一番好きな映画作家はジャックドゥミーだが、一番有名なシェルブールの雨傘は観たことがないままで来てしまった(一度、有楽町にかかったときがあって行こうとしたのだが都合がつかなかった)。

で、プライムビデオに入っているから観ろと妻に言われて観た。

双子の兄弟映画(にして双子の姉妹の映画)のロシュフォールの恋人はVHSやDVD(もちろん劇場でも)50回以上観ていて、双子の兄弟映画と言われているのだから似たようなものだろうと思って観たら相当違って驚いた。

というか、そもそも悲恋映画だと思っていたのだがこれまた大外れだった。

傘で行き交う人々(最後は傘をさしていない)を真上から撮影したシーンから始まる。

自動車屋に車が入って来て歌が始まる。

店主に残業を頼まれるが、今日はデートだからいやなこったと断る。ロッカー室で着替えていると同僚がやって来る。何に行くんだ? カルメンだ。おれは映画のほうがいいな。だってオペラは歌ばかりじゃん、とメタな会話。

カトリーヌドヌーブが傘屋で働いている。母親の店主に何か言われるがカルメンを観に出かける。店の名前はパラプリュイドゥシェルブールで、シェルブールの傘屋じゃん。題名はこの傘屋の名前でもあるのか。

母に結婚の話を切り出すと、まだ早いと言われそうというようなやり取りがある。なんかカトリーヌドヌーブは26歳くらいかなぁとか思いながら観ているので、そうなのか? と考える。

カトリーヌドヌーブに将来の夢は? と聞かれて男はガソリンスタンドの経営だと答える。娘が生まれたらフランソワーズにするわ。それは良い。一家に一人は娘がいるべきだ。まあそうだな。

男は寝たきりでときどき嫌な目つきをする寝たきりの伯母さんと暮らしている。お手伝いに近所の女性のマドレーヌが来る。

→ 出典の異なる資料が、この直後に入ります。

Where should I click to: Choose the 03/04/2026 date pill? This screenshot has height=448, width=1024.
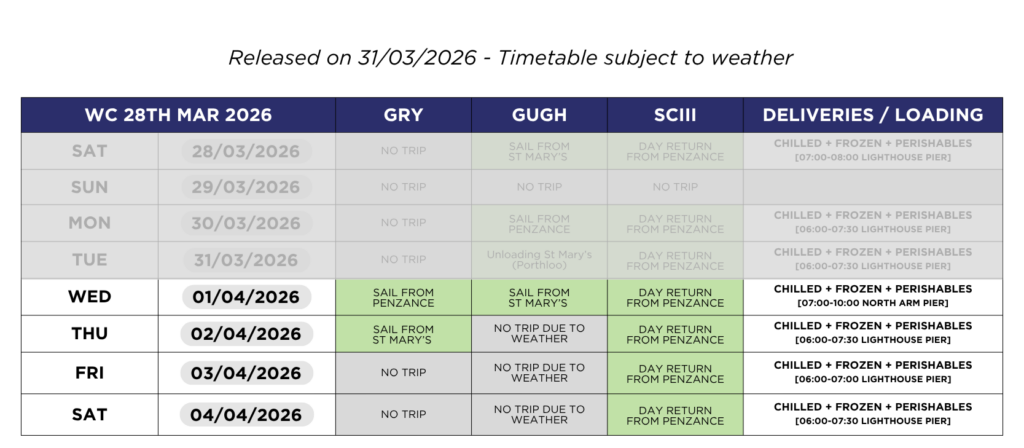[246, 373]

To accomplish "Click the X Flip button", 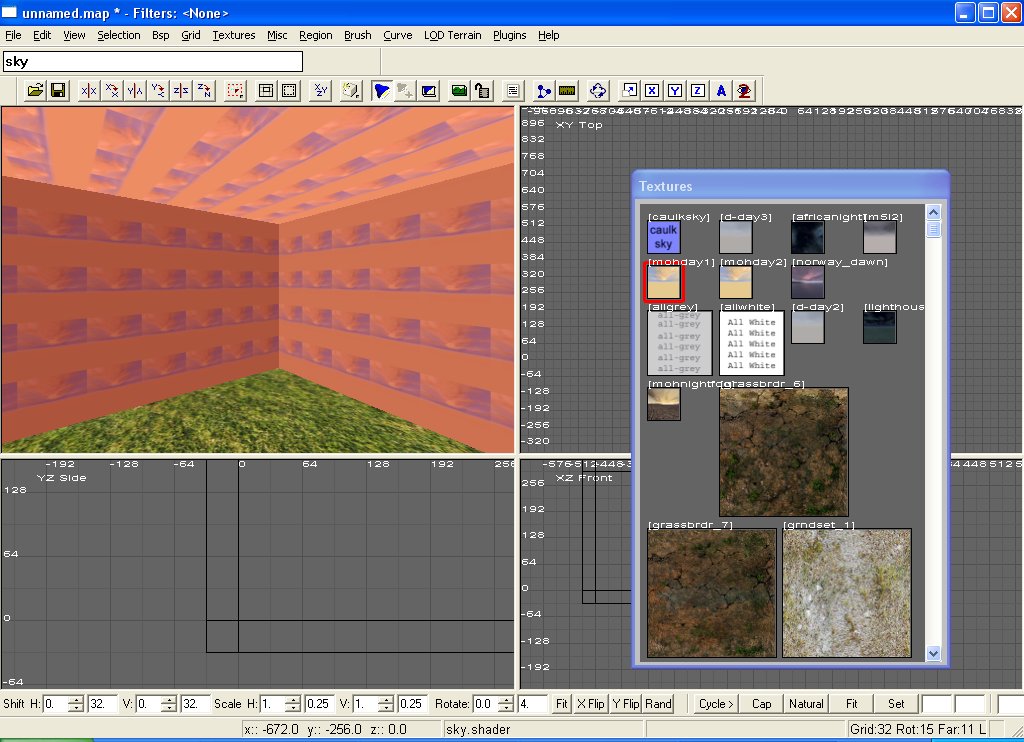I will [x=590, y=704].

こっちのほうがカトリーヌドヌーブよりきれいじゃんと言ったら、妻はこの人、暗いから嫌いと言う。

案の定、カトリーヌドヌーブと母親の交渉はうまくいかない。あんた17歳でしょ、結婚には早過ぎるというやり取りとなりびっくりする(いやいやそれで17歳はないだろう。と思うと妻が実際は19歳だったらしいと言い、年齢は見た目ではわからないものだなぁと話す)。そもそも相手は何歳なの? どうせ徴兵されるわよ。それよりも、もっとおいしい結婚をしなさいな。

そこへ税務署から督促状が来る。質屋へ宝石を売りに行くことになり、そこで髭の宝石商が出てくる(というか、車屋の恋人も小男で並んで歩くとカトリーヌドヌーブのほうが大きい)。最初から色目を使い、母親は気付き、カトリーヌドヌーブは気付かない。

それはそれとして案の定、恋人はアルジェリアに送られることになる。

カメラを移動するトロッコの上に二人を乗せて引っ張って撮影しているのだろう。二人は宙を浮いているかのように身動きせずに移動する。良いシーンだ。

駅のシーンはなるほど、ミシェルルグランが盛り上げに盛り上げて悲しさで満ちている。

宝石商は母親に打ち明ける。かってローラという恋人に手ひどくふられた。ああ、ローラローラだなと観ているこちらは思う。そのローラはロシュフォールの恋人では殺されたことになっていて、母親のカフェの常連の太ったおっさんが犯人で逃亡することになる。

一方、カトリーヌドヌーブは髪を上げているのだが、これは美しい。なるほど19歳かも。妻が、この人額が猿っぽいから髪をちゃんと上げたほうが美人ねと言う。同感する。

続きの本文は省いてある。